Christina Tham takes gold at Southeast Asian Games 38 years after first appearance
Singapore's Christina Tham won gold at the Southeast Asian Games, 38 years after she first competed at the event.
In 1981, she claimed silver at the SEA Games as a swimmer in the 4x100m medley race, aged just 12.
Two years later, she achieved yet another second-place, but she then had an incredible hiatus which lasted more than three decades.
And, after returning to elite sport in 2005, Tham secured a first ever gold in her new discipline of underwater hockey, shortly after her 50th birthday.
She said: "I never thought I would be back [at the] SEA Games and winning golds and scoring goals. I never thought I could perform at this level again."
Tham was thrilled to finally claim victory after so many years without a winner's medal and concedes she did not fully understand the magnitude of medalling in a major competition as a youngster.
"I was very young and didn't appreciate the significance [of my] achievement.
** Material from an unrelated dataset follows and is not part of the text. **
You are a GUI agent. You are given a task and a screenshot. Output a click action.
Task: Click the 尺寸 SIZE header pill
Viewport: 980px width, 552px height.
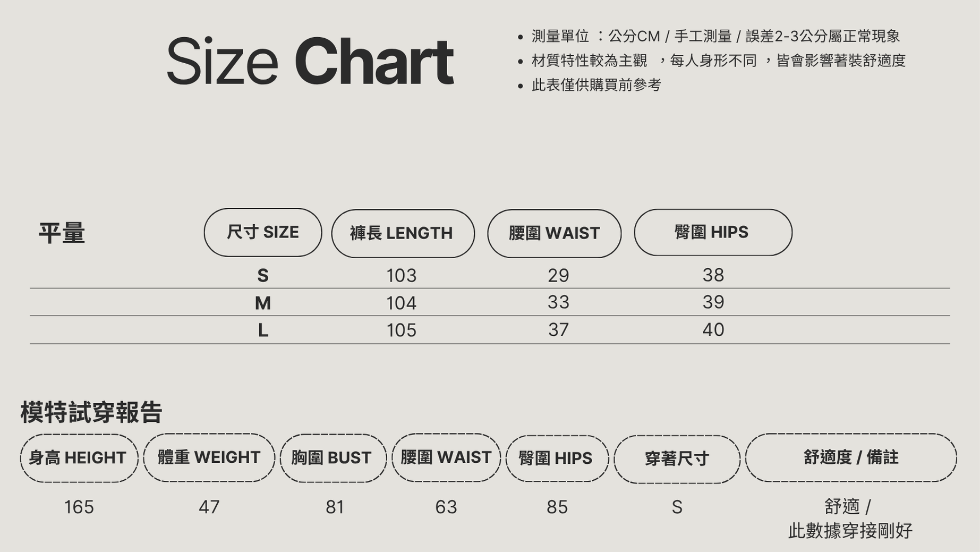pos(263,232)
I come from a typical Singaporean Chinese family where [you're] expected to [accept] achievements with modesty," she added.
"It was only after I became an adult that I realised the enormity of my achievements - I was 12 and had won a medal in the SEA Games and was in the top 10 per cent in the country in the [national examinations that year]."
And the 50-year-old could not be more grateful for having found underwater hockey, something which has had a positive effect on her life as a whole.
"I saw an article [about underwater hockey]. It sounded so interesting and intriguing, [so I] went to try it out," she said.
"I thought that playing a team sport would really round me up as a person. I found I missed a dimension doing only solitary sports my whole life."